It’s relatively rare for a non-African participant to receive a warm round of spontaneous applause from an audience gathered to discuss African solutions to Africa’s problems — a key idea behind the concept of an Africa “renaissance”.
That was the response, however, to a suggestion from Malaysian Lee Yee Cheong that individuals who had lived and worked in Africa should be accepted as honorary members of the African diaspora, even if they do not have blood relations with the continent.
Lee, an engineer by training, is a familiar figure on the “science and technology for development” scene. He was co-chair of a Millennium Project task force which issued a report on the topic four years ago, and also a driving force behind the creation of the International Science, Technology and Innovation Centre for South-South Cooperation (ISTIC) which opened in Malaysia last year.
But, as he reminded his audience, he is currently acting as an adviser to the Kenyan government.

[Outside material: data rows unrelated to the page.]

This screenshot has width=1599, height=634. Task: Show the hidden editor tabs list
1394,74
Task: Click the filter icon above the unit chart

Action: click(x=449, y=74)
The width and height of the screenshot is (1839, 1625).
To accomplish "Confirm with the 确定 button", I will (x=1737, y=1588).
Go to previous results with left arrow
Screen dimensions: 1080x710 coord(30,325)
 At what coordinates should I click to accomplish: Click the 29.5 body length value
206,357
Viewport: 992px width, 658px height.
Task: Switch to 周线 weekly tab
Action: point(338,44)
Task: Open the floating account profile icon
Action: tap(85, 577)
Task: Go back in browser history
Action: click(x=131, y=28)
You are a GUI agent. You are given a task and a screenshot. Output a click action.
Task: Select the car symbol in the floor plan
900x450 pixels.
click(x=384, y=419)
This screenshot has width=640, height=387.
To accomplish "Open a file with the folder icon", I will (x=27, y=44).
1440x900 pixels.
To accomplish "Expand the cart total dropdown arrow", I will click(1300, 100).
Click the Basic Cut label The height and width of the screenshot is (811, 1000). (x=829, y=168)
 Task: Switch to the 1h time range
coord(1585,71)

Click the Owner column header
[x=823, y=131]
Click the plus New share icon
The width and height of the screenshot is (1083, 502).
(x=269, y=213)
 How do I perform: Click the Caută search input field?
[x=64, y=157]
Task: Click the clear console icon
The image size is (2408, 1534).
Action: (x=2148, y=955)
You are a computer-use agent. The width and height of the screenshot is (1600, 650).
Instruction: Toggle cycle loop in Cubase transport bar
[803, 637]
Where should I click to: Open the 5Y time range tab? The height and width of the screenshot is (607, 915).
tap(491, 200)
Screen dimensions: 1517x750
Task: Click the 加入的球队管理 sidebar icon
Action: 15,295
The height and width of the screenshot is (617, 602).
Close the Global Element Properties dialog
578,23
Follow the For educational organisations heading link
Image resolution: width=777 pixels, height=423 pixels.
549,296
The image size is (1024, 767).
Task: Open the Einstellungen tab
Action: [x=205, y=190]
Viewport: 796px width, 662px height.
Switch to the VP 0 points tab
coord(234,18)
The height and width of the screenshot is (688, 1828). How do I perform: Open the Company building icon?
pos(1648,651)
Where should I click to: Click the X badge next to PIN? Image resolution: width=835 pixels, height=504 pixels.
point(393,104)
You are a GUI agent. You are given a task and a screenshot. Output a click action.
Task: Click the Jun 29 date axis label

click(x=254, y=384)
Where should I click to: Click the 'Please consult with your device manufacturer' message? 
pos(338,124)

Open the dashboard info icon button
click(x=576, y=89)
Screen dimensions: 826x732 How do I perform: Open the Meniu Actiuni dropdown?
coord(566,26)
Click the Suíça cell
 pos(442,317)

He suggested that this entitled him (and others in similar situations) to consider themselves part of an international community dedicated to helping Africa solve its problems.
“Please extend the term diaspora to those who love Africa,” he said. “I suggest that you include those foreigners who have worked and lived in the continent, or generally consider themselves to be ‘friends of Africa’, not just those who were born here.”
His remarks, based on his own experiences on the support that non-Malaysians have given his own country, went down well in the room, to judge by the warm round of applause with which they were greeted by other participants – almost entirely African.
“It’s a good point,” says Nigerian-born Patrick Ezepue, a researcher in quantitative modelling for business at Sheffield Hallam University in the United Kingdom, who is setting up an organisation through which African scientists currently based in Britain can contribute their skills to African development. “We don’t want to be parochial about this kind of thing”.